Sunday, June 27, 2010

Living in Boxes

I’m moving. That ranks first, third and not at all on the list of 10 most stressful things in life you can do, depending on which list you consult. Interestingly enough: the list that did NOT list moving as one of the 10 most stressful things to do DID list three versions of breakup, jail term, marriage and pregnancy. Which goes to proof that being single was a very smart choice. It cuts down the clutter of stress lists to bereavement, moving and jail term, the latter of which I (so far) have been able to avoid. But moving I now must.

But what happens to “moving”, when it becomes: “I thought I was moving, but now I might be moving next week, but maybe I won’t move next week but next month instead?” I think it goes off the chart of stressful and into a list all of its own, filed somewhere under: “it’s complicated”, “I don’t want to talk about it”, “great excuse to excuse yourself and not be on time, not find ANYTHING, live in a mess, have cracked fingernails and a constant dust allergy cold and in general be in a real foul mood” – after all you ARE super stressed!
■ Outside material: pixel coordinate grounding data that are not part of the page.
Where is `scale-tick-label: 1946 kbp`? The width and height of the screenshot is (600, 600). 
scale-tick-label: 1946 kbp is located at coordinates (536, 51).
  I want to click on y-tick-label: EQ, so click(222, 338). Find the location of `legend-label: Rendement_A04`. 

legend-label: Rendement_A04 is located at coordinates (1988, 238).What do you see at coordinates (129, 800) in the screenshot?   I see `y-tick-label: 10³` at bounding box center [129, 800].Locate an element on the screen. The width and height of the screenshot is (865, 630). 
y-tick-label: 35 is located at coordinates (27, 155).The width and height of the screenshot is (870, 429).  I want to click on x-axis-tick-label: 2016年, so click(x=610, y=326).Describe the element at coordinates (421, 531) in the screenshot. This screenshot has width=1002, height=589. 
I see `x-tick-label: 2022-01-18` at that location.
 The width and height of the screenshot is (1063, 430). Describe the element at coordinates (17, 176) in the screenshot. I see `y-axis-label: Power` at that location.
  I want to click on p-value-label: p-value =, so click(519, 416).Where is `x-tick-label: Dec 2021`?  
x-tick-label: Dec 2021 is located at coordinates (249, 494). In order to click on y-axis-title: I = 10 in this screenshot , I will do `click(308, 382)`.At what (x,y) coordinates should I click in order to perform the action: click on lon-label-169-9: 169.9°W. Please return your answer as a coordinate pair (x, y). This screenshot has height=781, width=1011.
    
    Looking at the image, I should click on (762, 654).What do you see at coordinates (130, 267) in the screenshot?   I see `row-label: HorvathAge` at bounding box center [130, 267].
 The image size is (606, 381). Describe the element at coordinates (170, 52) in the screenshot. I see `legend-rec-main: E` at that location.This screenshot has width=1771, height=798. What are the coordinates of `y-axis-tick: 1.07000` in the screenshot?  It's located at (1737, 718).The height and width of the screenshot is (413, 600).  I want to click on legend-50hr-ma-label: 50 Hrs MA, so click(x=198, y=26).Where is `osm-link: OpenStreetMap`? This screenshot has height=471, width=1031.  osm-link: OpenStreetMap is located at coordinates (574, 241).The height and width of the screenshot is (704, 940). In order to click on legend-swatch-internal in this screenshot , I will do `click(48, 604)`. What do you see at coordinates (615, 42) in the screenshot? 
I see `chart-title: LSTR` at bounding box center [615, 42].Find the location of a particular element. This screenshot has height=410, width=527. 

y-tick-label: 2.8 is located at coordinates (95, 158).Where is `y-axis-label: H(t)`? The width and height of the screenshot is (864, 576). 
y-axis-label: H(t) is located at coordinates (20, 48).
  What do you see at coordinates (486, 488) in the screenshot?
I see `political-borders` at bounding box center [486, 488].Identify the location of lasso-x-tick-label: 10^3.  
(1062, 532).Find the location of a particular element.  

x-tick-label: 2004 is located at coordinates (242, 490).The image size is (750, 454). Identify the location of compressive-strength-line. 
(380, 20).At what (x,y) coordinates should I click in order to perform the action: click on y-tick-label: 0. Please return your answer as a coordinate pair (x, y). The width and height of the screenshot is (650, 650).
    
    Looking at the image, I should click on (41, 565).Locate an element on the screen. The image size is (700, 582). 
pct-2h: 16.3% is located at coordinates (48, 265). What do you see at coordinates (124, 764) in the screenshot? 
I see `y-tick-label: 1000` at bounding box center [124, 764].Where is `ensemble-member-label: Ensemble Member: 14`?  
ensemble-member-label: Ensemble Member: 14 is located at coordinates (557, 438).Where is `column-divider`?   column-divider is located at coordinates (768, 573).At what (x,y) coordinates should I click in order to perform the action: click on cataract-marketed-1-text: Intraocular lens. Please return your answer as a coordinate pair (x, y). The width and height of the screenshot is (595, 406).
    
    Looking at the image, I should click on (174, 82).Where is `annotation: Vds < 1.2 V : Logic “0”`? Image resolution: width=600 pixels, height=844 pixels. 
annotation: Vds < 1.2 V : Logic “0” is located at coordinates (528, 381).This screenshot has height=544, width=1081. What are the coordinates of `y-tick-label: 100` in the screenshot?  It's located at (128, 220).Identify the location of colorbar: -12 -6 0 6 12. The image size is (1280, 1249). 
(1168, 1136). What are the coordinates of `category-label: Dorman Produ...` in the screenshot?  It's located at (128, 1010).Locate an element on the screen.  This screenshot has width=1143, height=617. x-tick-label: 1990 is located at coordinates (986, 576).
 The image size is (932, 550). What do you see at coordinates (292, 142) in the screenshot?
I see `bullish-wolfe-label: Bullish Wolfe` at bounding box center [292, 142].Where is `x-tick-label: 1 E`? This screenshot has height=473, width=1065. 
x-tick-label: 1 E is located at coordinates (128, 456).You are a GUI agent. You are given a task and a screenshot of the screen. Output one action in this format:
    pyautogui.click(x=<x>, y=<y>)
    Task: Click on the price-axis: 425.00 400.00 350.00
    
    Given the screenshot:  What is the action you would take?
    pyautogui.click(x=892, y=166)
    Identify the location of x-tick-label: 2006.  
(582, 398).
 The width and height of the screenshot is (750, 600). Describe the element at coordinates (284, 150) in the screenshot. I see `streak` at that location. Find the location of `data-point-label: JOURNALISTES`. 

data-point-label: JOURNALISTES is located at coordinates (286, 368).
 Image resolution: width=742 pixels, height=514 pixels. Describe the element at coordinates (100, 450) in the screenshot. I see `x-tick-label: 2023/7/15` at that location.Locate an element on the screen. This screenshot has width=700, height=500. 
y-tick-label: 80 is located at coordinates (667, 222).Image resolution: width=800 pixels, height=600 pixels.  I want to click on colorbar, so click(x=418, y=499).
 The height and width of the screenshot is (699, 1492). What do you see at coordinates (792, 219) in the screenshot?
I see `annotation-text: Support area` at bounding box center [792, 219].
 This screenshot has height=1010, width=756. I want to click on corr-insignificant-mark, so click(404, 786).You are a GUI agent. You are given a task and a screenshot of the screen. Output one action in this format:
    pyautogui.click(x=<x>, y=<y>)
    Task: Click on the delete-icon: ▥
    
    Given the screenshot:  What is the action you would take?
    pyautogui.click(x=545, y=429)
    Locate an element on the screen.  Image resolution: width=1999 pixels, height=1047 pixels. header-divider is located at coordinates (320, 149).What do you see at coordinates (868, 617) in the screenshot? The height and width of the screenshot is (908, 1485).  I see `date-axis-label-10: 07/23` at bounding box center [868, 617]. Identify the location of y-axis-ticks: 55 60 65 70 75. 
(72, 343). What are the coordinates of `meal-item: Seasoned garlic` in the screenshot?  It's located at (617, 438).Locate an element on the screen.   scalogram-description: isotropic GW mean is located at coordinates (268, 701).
I’m living in boxes. Box #16 holds a lot of the stuff I packed when I thought I’d move next week and I’ve been eyeing #16. Do I open #16? If I open #16 do I also open #2 which also has stuff I need? Do I learn to life without content of box #16 and #2? What precedent do I set if I start opening boxes? Will I fill them with OTHER stuff and rewrite the packing list, or will I leave #16 open and put the stuff back in just before I move?

No wonder moving is stressful.

Everything I take into my hands now is suspiciously eyed under the scrutiny of a move pending, not confirmed, but happening somewhere in the near (or not so near) future. Will this be an item that goes into one of the ‘last minute’ boxes? How many of those ‘last minute’ boxes will I have? Do I pack them the morning of the move or the night before? What could happen that would make this item unnegotiable necessity? Do I need this thing for my summer vacation? Will I move before or after?… arghhhh.

I’m moving; and I will have a new address – soon.

Tuesday, June 15, 2010

Whoes Reality is it?

“As a documentarian I happily place my fate and faith in reality. It is my caretaker, the provider of subjects, themes, experiences – all endowed with the power of truth and the romance of discovery. And the closer I adhere to reality the more honest and authentic my tales. After all, the knowledge of the real world is exactly what we need to better understand and therefore possibly to love one another. It’s my way of making the world a better place.” Albert Maysles

As documentary film makers we grapple with reality every day. We portray reality in our films and we want others to experience it as well. But we need to take Albert Maysles quote a step further and ask: WHOSE REALITY; mine, the subjects, yours? What is the viewer’s reality – will the viewer see what I saw? On what journey can I take the viewer without losing credibility? Do I have to cater to the smallest common denominator?

I was in a mosque showing my film Abraham’s Children a few days ago. I thought my audiences and my common ground would be the ‘love’ for the children in the film and the acknowledgement of their lives as Americans, students, athletes, academics and practicing Muslims. But the reality for one woman in the audience was much different. She could not get passed the fact that the more liberal families where in the same film and “next to” the conservative families that in her eyes where the only true Muslims.

That was incredibly hard for me to hear, just on a human level, because I know that those families would strongly disagree. What was this woman’s reality to openly express that concern? Was it pure ignorance? I think not, she’s a convert. Was it arrogance?

I can tell you what my reality was: I was standing in a mosque, un-chaperoned as the only non-Muslim and very keenly aware of those facts. I also felt badly equipped to argue my point as I was in a house of worship.

Where do the experiences of two individuals cross and where do we “see” the same thing differently? Who am I to determine what my subject’s reality is? What I see as wrong another person sees as absolute right. Is this just a different opinion, or is one of us lying?